Association Between Hospitalization With Community-Acquired Laboratory-Confirmed Influenza Pneumonia and Prior Receipt of Influenza Vaccination

October 13, 2015

Grijalva et al. JAMA

The Etiology of Pneumonia in the Community (EPIC) study was a prospective observational multicenter study of hospitalizations for community-acquired pneumonia conducted from January 2010 through June 2012 at 4 US sites. In this case-control study, the authors used EPIC data from patients 6 months or older with laboratory-confirmed influenza infection and verified vaccination status during the influenza seasons and excluded patients with recent hospitalization, from chronic care residential facilities, and with severe immunosuppression. Logistic regression was used to calculate odds ratios, comparing the odds of vaccination between influenza-positive (case) and influenza-negative (control) patients with pneumonia, controlling for demographics, comorbidities, season, study site, and timing of disease onset. Vaccine effectiveness was estimated as (1- adjusted odds ratio) x 100%.
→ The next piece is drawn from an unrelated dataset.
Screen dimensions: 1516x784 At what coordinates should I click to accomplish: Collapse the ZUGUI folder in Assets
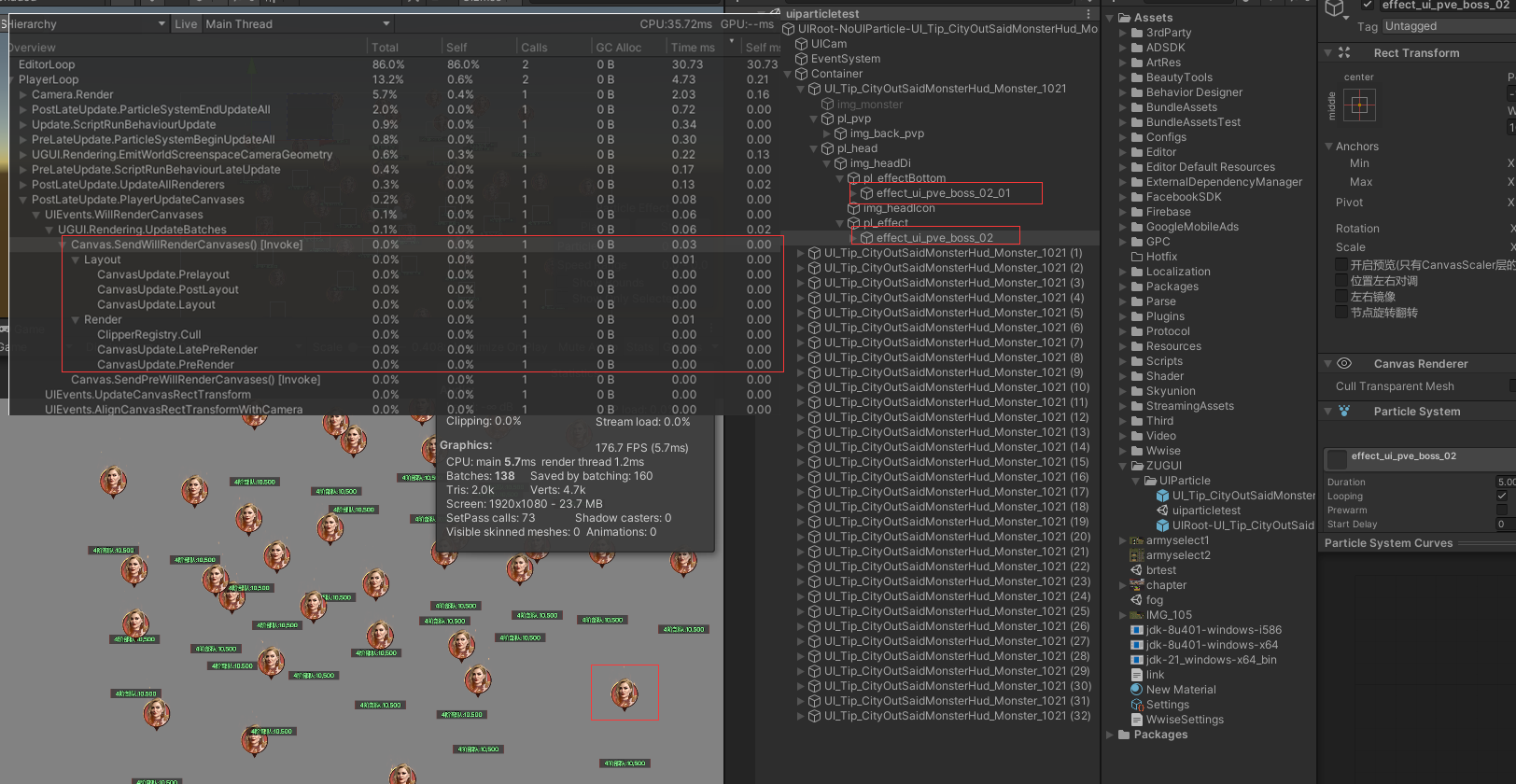1123,466
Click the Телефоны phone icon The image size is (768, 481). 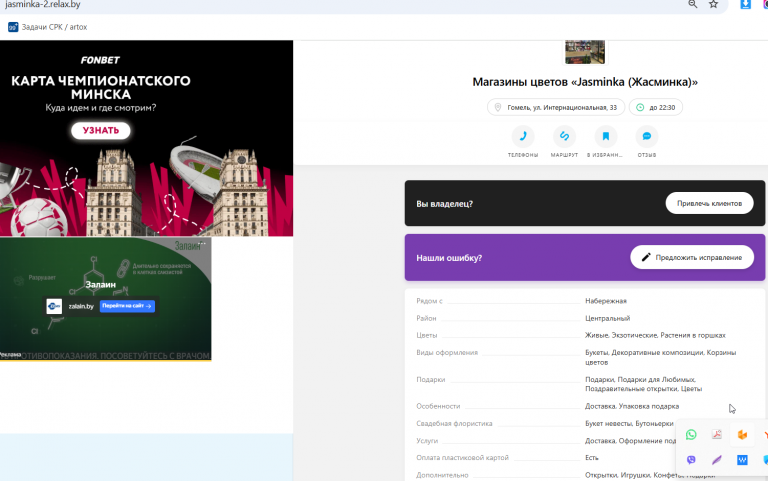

U.S. Hospitalizations for Pneumonia after a Decade of Pneumococcal Vaccination

August 11, 2013

Griffin et al. The New England Journal of Medicine

The introduction of 7-valent pneumococcal conjugate vaccine (PCV7) into the U.S. childhood immunization schedule in 2000 has substantially reduced the incidence of vaccine-serotype invasive pneumococcal disease in young children and in unvaccinated older children and adults. By 2004, hospitalizations associated with pneumonia from any cause had also declined markedly among young children. Because of concerns about increases in disease caused by nonvaccine serotypes, we wanted to determine whether the reduction in pneumonia-related hospitalizations among young children had been sustained through 2009 and whether such hospitalizations in older age groups had also declined.

Historical Comparisons of Morbidity and Mortality for Vaccine-Preventable Disease in the United States

November 14, 2007

Roush and Murphy. JAMA

To compare morbidity and mortality before and after widespread implementation of national vaccine recommendations for 13 vaccine-preventable diseases for which recommendations were in place prior to 2005 the authors assed.prevaccine baselines based on representative historical data from primary sources and compared them to the most recent morbidity (2006) and mortality (2004) data for diphtheria, pertussis, tetanus, poliomyelitis, measles, mumps, rubella (including congenital rubella syndrome), invasive Haemophilus influenzae type b (Hib), acute hepatitis B, hepatitis A, varicella, Streptococcus pneumoniae, and smallpox.